Association analysis of repetitive elements and R-loop formation across species

Chao Zeng, Masahiro Onoguchi, Michiaki Hamada

Preprint posted on 10 November 2020

Article now published in Mobile DNA at

Looped in the repeats: correlating R-loops with repetitive genetic elements.

Selected by Sree Rama Chaitanya


R-loops are non-canonical three-stranded nucleic acid structures that are formed when the RNA hybridizes with the complementary DNA strand displacing the other strand free. The factors that influence the formation and genome-wide distribution of R-loops include several proteins involved in transcription, splicing, replication, recombination, DNA repair, and chromatin modifiers, etc. Additionally, R-loops tend to form at repetitive elements and skewed sequences (GC-skew and AT-skew). However, it is not clear if R-loops have any sequence bias in their genome-wide distribution among different species. Therefore, the authors of the current preprint looked into published datasets to understand the cis-regulatory elements associated with genome-wide R-loop distribution.

Schematic representation of the datasets used in the current preprint. Self-made using

Key findings

  1. The authors reanalyzed publicly available datasets generated in human cells (U2OS), fly (D. melanogaster embryos, S2 cells), and plants (seedling of A. thaliana) using different controls. They used R-loop (DRIP-seq) and nascent RNA profiles (GRO-seq) for the study. They observed that R-loops in plants tend to be longer (~998 nucleotides) than humans and fly (~414-618 nucleotides). Across the species, R-loops tend to enrich at gene promoters. Of note, plants harbor about 60% of the total R-loops at their promoters (and 0.2% at their introns). They also found a 70%, 24%, 39%, and 54% overlap between R-loops and transcribing regions in humans, fly embryos, S2 cells, and plants. However, when they analyzed further, flies tend to harbor R-loops more at intergenic regions (~90%) and possibly independent of transcription, suggesting the presence of trans R-loops.
  2. The authors report some species-specific differences. They show that human and plant R-loops were marginally enriched at ribosomal DNA and underrepresented at short interspersed nuclear elements (SINEs). But more enriched at retrotransposons and satellite DNA. This is in contrary to the fly genome that has underrepresented R-loops at the satellite DNA (they also notice some difference in R-loop genome-wide distribution in the fly genome between embryos and S2 cells, possibly reflecting the developmental stages).
  3. Overall, all the species analyzes showed a positive correlation between repetitive genetic elements and R-loop genome-wide distribution. In human cells, telomeres, centromeres, ribosomal DNA, and retrotransposons are enriched for R-loops. In the fly genome, Long interspersed nuclear elements (LINEs), Long terminal repeats (LTRs), and low complexity regions enriched for R-loops. However, in the plant genome, about half of the repeat families were enriched in R-loops; these include LINEs, LTRs, and low complexity regions, etc.

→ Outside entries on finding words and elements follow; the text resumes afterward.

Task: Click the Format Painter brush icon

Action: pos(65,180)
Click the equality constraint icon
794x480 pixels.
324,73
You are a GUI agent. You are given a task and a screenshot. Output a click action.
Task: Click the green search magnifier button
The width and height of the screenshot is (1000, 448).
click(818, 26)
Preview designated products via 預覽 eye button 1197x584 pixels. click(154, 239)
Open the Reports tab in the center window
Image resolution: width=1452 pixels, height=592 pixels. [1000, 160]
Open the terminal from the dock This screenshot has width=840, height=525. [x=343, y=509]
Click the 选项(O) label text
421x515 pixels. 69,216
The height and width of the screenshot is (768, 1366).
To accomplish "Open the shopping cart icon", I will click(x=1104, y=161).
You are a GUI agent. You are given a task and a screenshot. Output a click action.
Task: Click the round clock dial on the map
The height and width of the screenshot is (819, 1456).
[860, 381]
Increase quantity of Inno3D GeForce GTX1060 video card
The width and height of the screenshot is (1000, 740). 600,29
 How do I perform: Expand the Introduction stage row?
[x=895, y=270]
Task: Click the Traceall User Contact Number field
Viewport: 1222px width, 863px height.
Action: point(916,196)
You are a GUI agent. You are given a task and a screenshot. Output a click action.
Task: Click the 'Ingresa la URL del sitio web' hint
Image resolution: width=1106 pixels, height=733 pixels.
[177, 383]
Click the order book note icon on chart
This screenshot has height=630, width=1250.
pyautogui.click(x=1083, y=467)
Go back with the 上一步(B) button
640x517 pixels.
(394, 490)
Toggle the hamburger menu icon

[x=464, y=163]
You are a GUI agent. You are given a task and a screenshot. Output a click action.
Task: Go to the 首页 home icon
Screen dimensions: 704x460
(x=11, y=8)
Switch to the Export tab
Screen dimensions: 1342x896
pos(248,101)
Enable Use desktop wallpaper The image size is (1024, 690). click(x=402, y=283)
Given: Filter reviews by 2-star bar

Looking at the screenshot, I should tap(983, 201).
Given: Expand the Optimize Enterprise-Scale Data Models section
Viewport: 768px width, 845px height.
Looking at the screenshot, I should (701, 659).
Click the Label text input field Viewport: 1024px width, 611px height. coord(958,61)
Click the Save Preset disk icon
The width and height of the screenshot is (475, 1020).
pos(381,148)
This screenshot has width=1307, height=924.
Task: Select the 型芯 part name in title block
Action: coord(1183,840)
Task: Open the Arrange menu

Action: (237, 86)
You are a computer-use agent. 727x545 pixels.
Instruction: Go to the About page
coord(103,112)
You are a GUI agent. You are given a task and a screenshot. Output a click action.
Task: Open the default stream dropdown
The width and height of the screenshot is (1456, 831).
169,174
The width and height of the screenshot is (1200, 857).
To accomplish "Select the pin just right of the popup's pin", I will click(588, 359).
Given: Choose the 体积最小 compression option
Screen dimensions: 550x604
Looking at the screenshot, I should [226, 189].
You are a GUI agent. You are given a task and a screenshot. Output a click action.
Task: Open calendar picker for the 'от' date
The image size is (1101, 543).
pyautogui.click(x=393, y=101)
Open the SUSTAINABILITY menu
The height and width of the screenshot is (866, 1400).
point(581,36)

Either a cause or consequence, R-loops seem to play a crucial role in developmental pathways, cancer progression, and neurodegenerative diseases. Thus, many researchers are drawn to understand their precise physiological role. While most of the work in R-loop biology looked at trans-acting factors, here, the authors investigated the association of cis-regulatory elements or sequence determinants of R-loop formation. The authors found strong correlations between R-loops and repetitive DNA sequences reinforcing earlier studies.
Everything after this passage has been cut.